Exercises to complete
1. In the Fed blog post below, copy word for word the passage from "The table tells" to "the ease potential.".
2. According to the Fed blog post below, what was the August employment figure after its upward revision?

Given text
Thursday, October 05, 2006

Risks Realized As Market Hears The Fed, What's Next?

It has taken two weeks of speeches and conversations from Bernanke, Kohn, Yellen, and today Poole in the FT, plus last Friday's employment data to finally get the market to understand the risk inherent in utterly convincing itself that the Fed is going to ease in the coming year.

The risk, as I have written in this Blog before, is that when you own a security such as the 2-year Treasury, you own the market's expectations. Now that the market has finally caught on to what has been obvious, the yield on the 2-year has backed up about 25 basis points since last Wednesday. And the back up isn't finished.

Before looking ahead, lets look at what the array of speakers had to say;


  • Don't short the Fed's resolve on fighting inflation
  • Unless downturn in housing extends to broadly damage the economy, the Fed isn't stepping in
  • If the Fed has to step in, it will ease aggressively to prevent recession
  • Current Fed funds is high enough to bring down inflation over time -- and we can be patient
  • At current market rates, the downturn in housing has probably plateaued
  • If the Fed is uncertain as to how the economy unfolds, why is the market priced with such certainty?
The employment data was the final piece to crack the market's illusion of what will be to what is going on. Briefly put, the upward revision to August to 188,000 new jobs pushed growth above the 100,000-125,000 that the Fed feels is concurrent with trend growth. The earlier benchmark revisions are interesting for revising equations, but not so much for the market. Trading today on what employment growth actually was last April is a bit silly. The impact has long been seen in the growth data. All that has occurred is that we now know better why spending held up.

Looking ahead, the market is coming to an interesting pricing pattern, as seen below in the table lifted from my partner Stan Jonas's screen on the Bloomberg:




The table tells us that the market has shifted from the EIJ (Ease In January) to Poole (based on his and his compadre's comments). Should the market shift to HLD (Fed on hold forever), there is still a 46 basis point back-up in the yield on 2-year Treasurys. In other words, you are still buying the ease potential.

Extracted information
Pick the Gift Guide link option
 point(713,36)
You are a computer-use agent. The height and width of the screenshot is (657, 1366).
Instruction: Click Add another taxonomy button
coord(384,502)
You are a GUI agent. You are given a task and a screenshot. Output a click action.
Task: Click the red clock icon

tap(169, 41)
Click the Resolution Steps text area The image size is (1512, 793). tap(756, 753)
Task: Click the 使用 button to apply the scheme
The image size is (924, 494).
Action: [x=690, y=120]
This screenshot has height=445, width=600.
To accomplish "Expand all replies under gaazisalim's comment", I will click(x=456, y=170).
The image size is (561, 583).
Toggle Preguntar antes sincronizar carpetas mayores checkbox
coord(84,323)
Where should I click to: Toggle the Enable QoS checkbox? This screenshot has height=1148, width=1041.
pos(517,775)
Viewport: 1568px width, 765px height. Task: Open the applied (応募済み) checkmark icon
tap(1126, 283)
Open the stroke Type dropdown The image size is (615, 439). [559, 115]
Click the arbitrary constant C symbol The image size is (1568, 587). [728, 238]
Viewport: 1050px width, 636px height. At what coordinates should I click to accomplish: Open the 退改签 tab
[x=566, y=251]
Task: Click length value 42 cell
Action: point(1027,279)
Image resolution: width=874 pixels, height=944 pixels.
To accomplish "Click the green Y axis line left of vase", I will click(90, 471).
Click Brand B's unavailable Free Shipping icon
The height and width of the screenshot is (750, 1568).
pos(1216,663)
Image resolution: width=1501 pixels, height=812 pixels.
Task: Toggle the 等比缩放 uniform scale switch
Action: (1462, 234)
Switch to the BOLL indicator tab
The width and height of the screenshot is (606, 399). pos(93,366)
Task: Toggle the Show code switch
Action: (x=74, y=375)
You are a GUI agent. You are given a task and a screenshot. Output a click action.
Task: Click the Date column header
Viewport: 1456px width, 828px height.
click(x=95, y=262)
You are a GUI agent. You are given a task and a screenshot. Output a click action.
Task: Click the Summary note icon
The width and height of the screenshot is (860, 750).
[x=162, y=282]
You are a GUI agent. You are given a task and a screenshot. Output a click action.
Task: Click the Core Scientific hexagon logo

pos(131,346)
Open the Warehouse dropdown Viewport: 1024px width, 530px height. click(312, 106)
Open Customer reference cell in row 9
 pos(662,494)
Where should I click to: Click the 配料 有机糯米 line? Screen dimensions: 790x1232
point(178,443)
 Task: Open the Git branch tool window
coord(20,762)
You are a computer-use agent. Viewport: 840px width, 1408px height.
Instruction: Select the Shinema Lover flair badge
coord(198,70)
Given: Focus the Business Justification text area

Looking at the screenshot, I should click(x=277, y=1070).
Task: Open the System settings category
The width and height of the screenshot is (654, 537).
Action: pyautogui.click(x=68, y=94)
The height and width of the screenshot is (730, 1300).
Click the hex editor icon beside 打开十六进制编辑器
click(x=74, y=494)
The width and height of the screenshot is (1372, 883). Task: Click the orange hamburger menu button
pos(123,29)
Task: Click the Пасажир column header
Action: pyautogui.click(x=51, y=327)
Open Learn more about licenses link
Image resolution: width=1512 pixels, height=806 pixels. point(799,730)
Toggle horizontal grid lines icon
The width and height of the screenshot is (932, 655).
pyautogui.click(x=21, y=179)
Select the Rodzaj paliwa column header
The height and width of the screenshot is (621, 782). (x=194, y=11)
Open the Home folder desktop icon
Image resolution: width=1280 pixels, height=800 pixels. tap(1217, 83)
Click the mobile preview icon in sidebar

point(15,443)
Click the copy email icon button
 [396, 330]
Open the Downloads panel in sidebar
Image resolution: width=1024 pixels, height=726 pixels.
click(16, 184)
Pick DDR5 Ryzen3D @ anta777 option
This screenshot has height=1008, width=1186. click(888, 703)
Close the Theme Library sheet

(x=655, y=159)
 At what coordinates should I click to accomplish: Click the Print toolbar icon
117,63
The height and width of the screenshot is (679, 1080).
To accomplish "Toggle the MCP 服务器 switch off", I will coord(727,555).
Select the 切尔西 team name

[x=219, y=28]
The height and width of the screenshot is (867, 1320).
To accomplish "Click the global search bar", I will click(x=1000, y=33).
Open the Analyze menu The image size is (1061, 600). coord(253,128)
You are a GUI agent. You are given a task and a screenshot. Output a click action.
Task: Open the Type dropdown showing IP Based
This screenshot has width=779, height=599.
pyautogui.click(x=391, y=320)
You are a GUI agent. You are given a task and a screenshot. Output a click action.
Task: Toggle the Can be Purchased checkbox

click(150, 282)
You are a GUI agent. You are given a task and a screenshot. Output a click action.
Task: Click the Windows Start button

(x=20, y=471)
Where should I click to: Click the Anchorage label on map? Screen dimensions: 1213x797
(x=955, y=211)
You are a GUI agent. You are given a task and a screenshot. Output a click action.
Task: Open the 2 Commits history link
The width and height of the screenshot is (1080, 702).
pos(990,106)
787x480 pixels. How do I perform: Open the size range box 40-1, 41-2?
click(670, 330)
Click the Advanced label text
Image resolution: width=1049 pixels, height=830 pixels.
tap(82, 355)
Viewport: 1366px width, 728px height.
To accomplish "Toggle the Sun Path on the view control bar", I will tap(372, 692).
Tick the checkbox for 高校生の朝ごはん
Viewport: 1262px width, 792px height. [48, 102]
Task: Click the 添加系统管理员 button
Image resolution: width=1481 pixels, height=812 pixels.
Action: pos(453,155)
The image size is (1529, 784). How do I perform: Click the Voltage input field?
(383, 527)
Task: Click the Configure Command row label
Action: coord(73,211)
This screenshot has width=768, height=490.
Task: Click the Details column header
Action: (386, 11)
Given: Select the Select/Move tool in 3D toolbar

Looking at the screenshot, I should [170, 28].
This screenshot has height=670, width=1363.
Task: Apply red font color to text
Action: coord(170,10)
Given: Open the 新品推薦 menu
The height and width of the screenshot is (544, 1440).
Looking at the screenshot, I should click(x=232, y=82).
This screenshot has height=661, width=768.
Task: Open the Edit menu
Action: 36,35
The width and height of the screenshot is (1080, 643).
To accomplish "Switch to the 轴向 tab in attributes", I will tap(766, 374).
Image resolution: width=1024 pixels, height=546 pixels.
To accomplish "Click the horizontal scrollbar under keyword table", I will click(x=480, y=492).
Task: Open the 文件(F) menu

Your written answers
1.
The table tells us that the market has shifted from the EIJ (Ease In January) to Poole (based on his and his compadre's comments). Should the market shift to HLD (Fed on hold forever), there is still a 46 basis point back-up in the yield on 2-year Treasurys. In other words, you are still buying the ease potential.

2. 188,000 new jobs.